(Screenshot grounding data)
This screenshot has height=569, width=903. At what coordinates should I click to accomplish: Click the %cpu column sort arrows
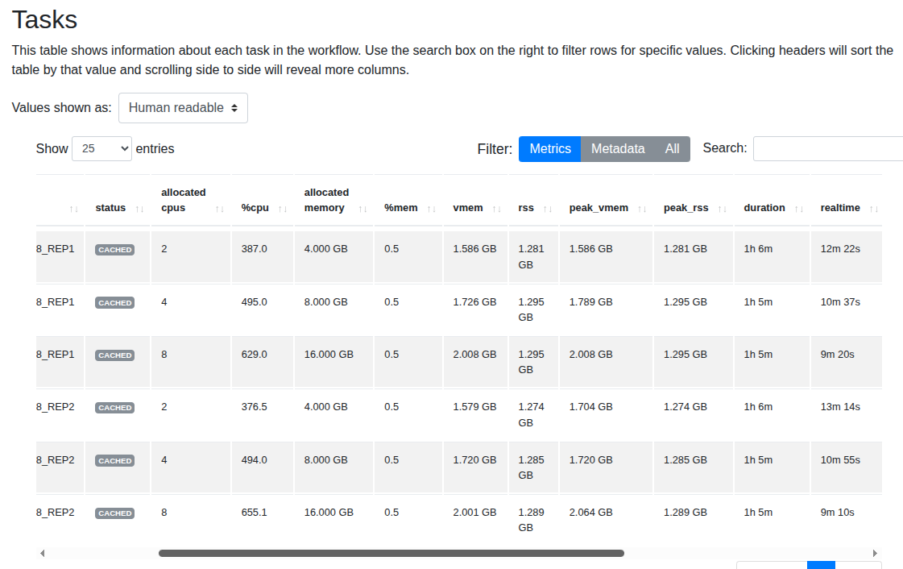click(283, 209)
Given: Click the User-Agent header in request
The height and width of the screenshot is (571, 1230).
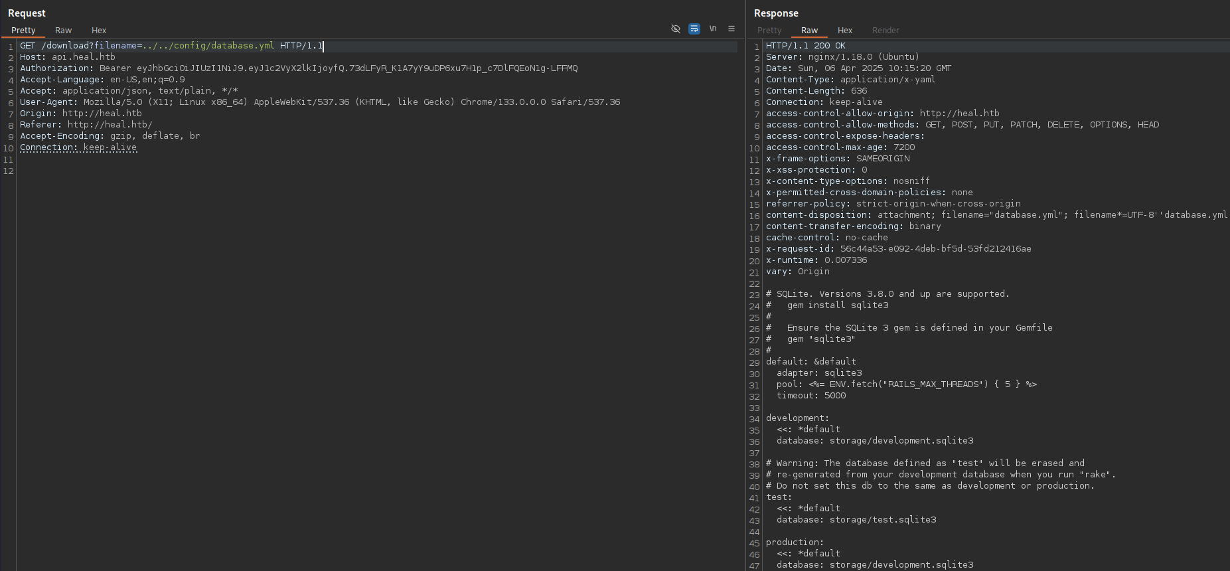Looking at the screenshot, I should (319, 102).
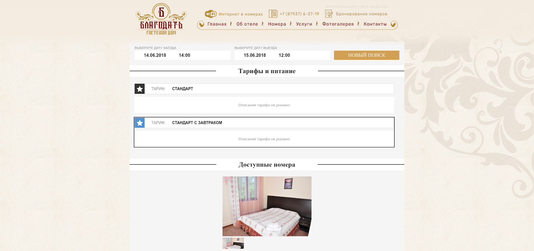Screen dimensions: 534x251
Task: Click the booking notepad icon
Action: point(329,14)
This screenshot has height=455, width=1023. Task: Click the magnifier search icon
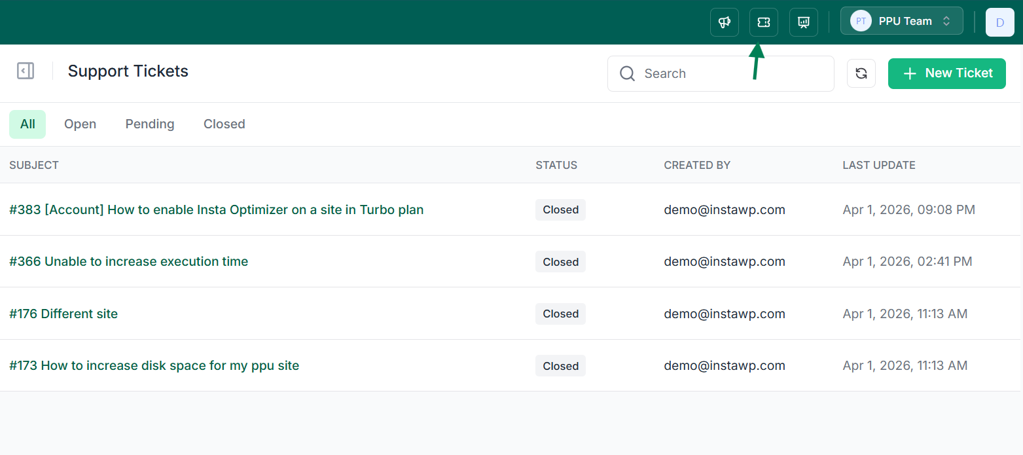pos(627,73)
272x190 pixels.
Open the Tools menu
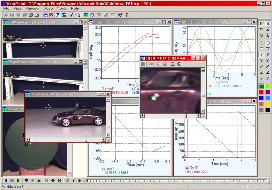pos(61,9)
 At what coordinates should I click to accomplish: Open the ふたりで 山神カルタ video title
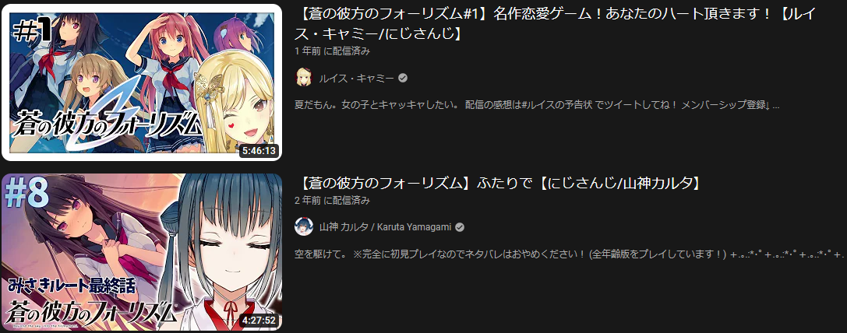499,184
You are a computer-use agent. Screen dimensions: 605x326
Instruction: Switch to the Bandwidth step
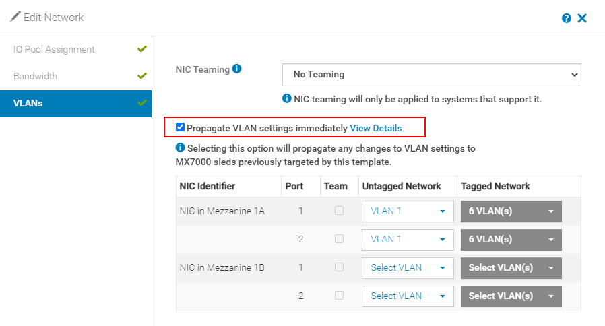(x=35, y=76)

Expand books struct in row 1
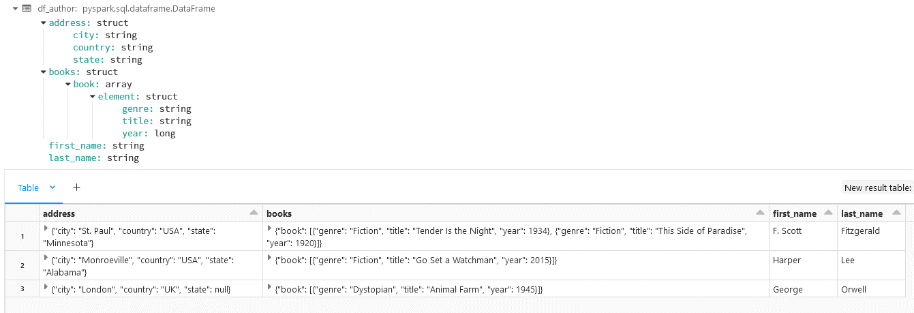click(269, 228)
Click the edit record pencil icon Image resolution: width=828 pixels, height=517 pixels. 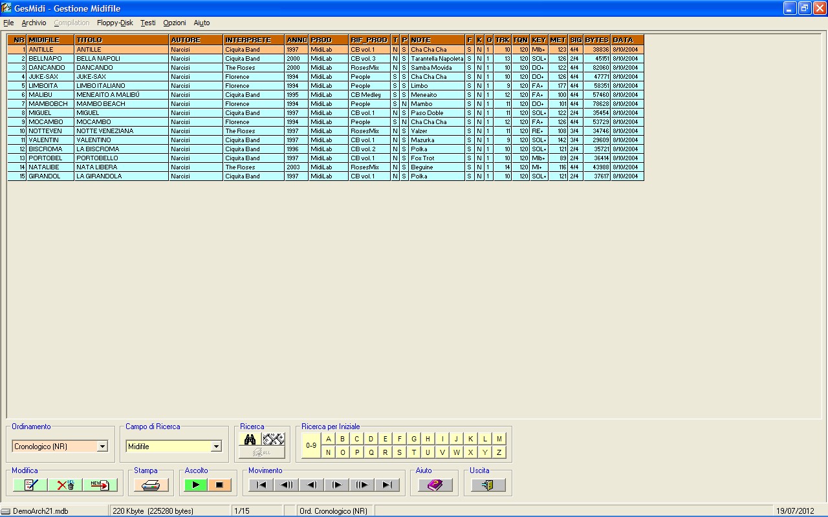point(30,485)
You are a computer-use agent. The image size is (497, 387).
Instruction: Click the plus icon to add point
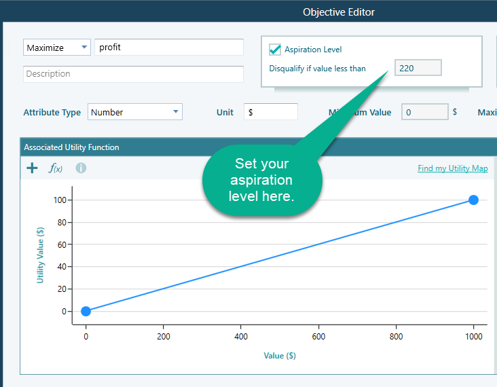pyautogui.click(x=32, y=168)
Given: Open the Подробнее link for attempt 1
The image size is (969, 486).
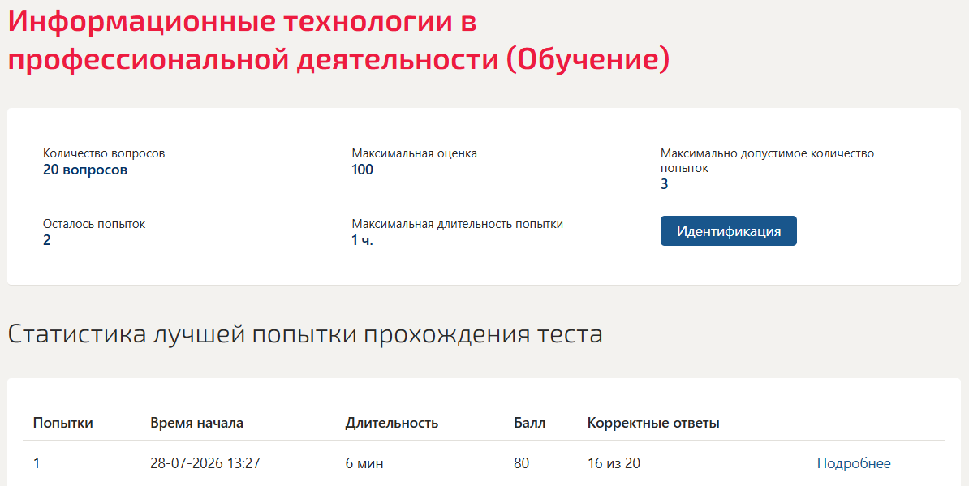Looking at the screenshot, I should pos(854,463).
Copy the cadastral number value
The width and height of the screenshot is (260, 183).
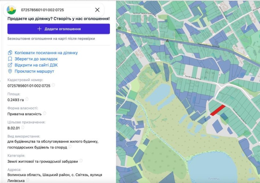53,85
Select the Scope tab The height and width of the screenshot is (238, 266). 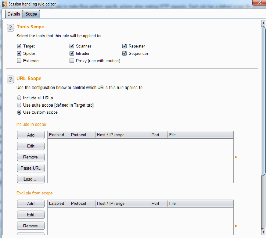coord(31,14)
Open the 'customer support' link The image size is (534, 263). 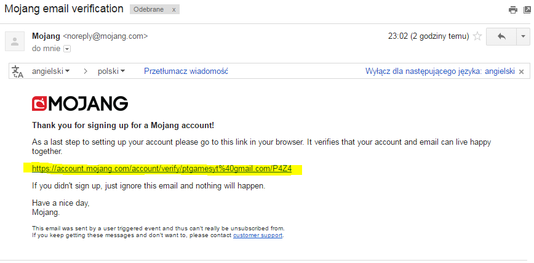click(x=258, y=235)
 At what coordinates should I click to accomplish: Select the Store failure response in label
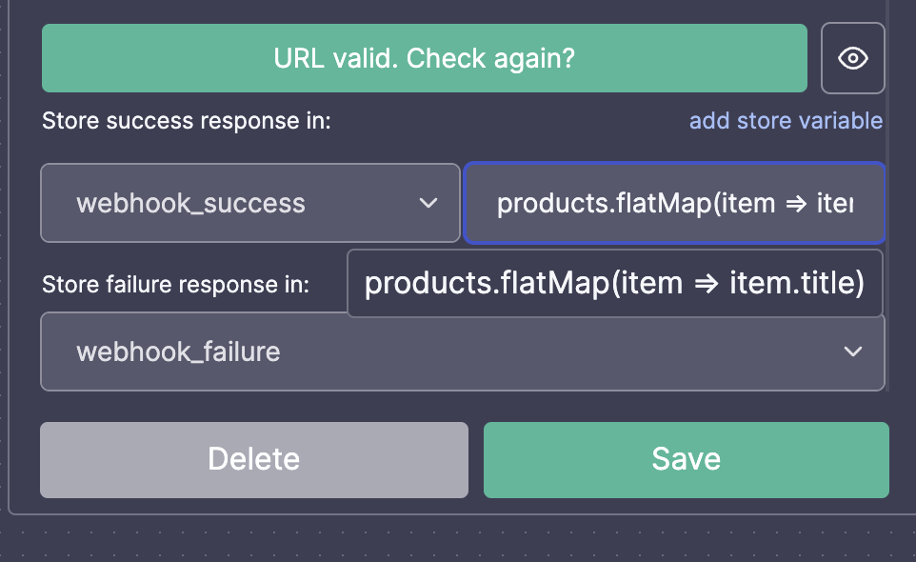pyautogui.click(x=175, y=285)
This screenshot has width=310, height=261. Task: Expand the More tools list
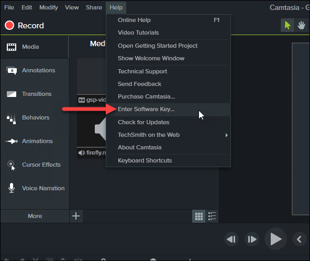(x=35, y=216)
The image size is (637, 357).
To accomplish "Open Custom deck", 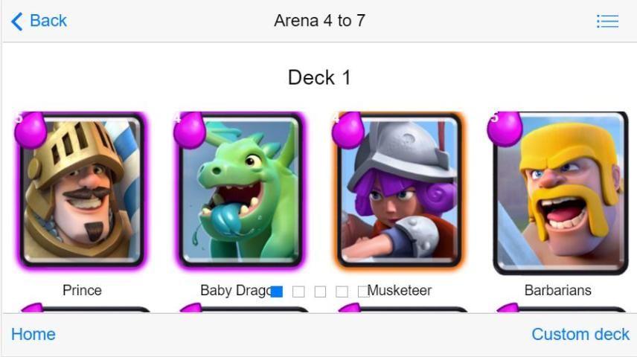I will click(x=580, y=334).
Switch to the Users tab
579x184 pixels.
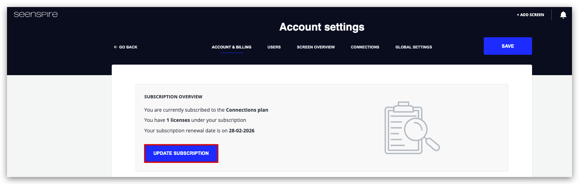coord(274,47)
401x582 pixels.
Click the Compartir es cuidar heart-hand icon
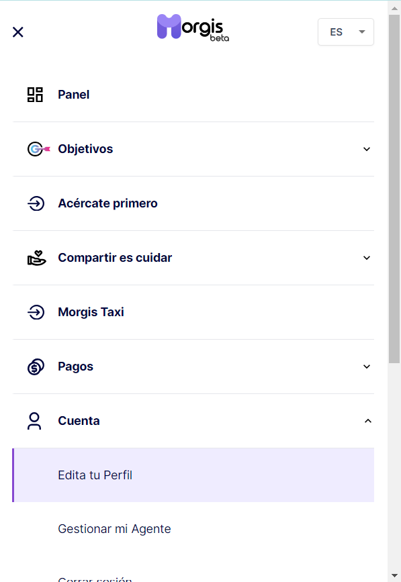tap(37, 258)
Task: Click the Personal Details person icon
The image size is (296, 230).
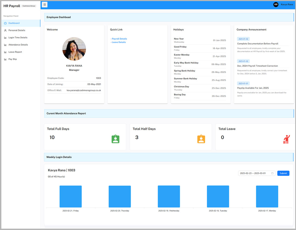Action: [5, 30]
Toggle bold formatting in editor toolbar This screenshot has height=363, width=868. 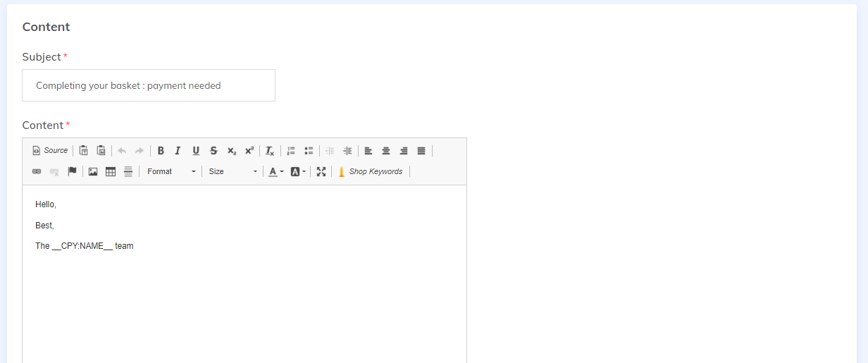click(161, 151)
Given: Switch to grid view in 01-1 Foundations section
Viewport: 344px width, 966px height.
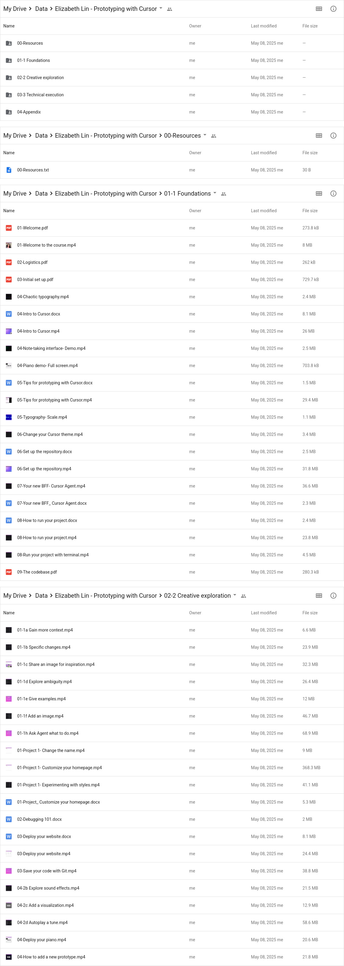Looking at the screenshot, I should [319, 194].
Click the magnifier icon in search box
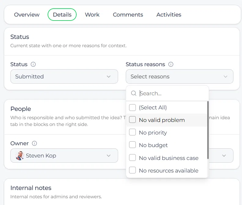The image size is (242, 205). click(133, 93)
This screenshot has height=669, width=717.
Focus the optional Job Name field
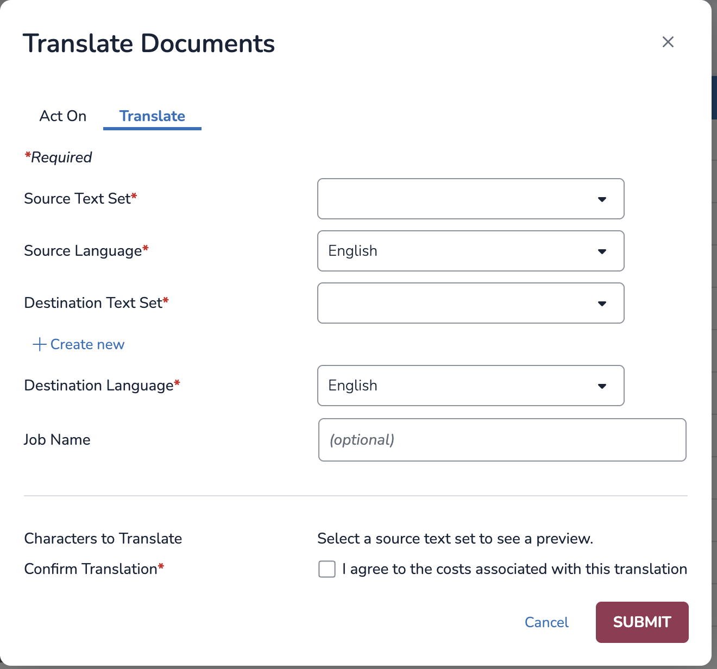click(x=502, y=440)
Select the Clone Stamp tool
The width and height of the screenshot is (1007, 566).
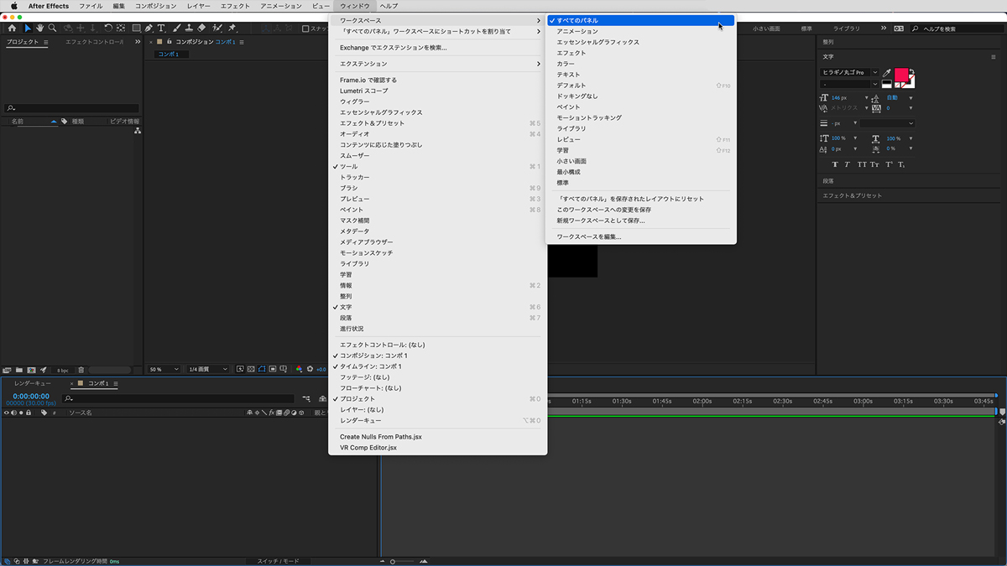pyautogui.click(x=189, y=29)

## Exercise goal
Work out how many lines in the entries contain the string "Given", then reply with that number and nothing more.

## Exercise solution
3